No se podrá quejar Manuel Borja-Villel del recibimiento que le han dedicado de forma unánime los medios de comunicación y, en general, todo el mundo de la Cultura, con el ministro César Antonio Molina a la cabeza. Tan sólo nos depara la Historia un recibimiento semejante y fue el de Fernando VII, aunque luego nos salió rana, y trocó las cañas constitucionales en lanzas absolutistas. Borja-Villel ha sido entronizado sin una sola crítica y mira que es difícil poner de acuerdo al Gobierno y a la oposición en periodo preelectoral.

Borja-Villel depende de sí mismo para alcanzar el éxito que les fue negado a sus antecesores, al uno por las cornadas de la política y a la otra por las guerras mediáticas. Tendrá que lidiar con los intereses creados de los coleccionistas que atesoran cuadros de artistas cuya obra aún está caliente y que basta un soplo de poder para que sus precios se multipliquen; tendrá que luchar con los sambenito que visten a los creadores, ora de izquierdas, ora de derechas; tendrá que convivir con gentes de muy diferentes procedencias culturales y lingüísticas en un marco de difícil cohabitación, como es el edificio Sabatini y el Jean Nouvel, al que muchos critican en privado pero nadie osa hacerlo en público, como uno de los espacios más desaprovechados de la reciente historia de la arquitectura española y caro e incomodo donde los haya; y tendrá que vérselas con un miura grande y bravo, que es la sombra del museo del Prado y de su director Miguel Zugaza que arrasa con su éxito de forma que no deja más que migajas de gloria a sus colegas de otros museos.
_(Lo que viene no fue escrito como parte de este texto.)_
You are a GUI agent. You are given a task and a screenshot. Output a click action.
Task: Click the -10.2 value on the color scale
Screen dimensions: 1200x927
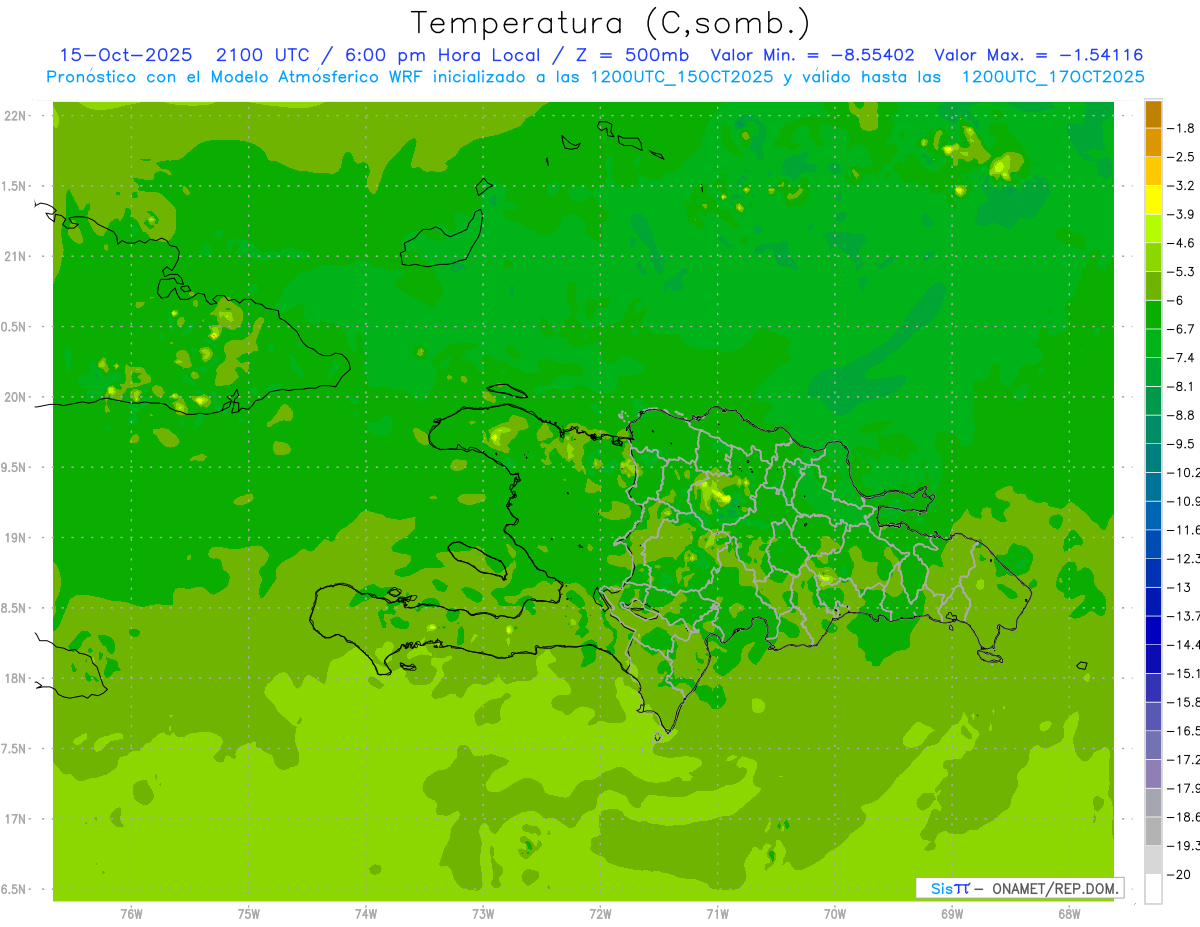point(1186,472)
No lo tiene fácil Borja-Villel con el Prado pisándole los talones y contraprogramando con Barceló y Cristina Iglesias. Y tampoco con la baronesa, que a golpe de talonario se trae lo más bonito de Europa y recibe en sus salones glamurosos a lo más in de la corte madrileña.

El Reina Sofía es triste y frío como corresponde a su origen como hospital de jornaleros y el nuevo director tiene que llenarlo de vida. Sus ideas, enunciadas ayer en olor de multitud, apuntan en el buen camino, otra cosa es que le dejen hacer y que le acompañe la suerte, ese don esquivo para el que el trabajo duro no basta, y que sólo acompaña a los escogidos por la fortuna como a Émile Zola, su autor favorito, cuyos personajes desesperados revolucionaron con La Taberna la literatura del XIX, esa revolución pendiente que Borja Villel quiere lograr con este MoMa castizo.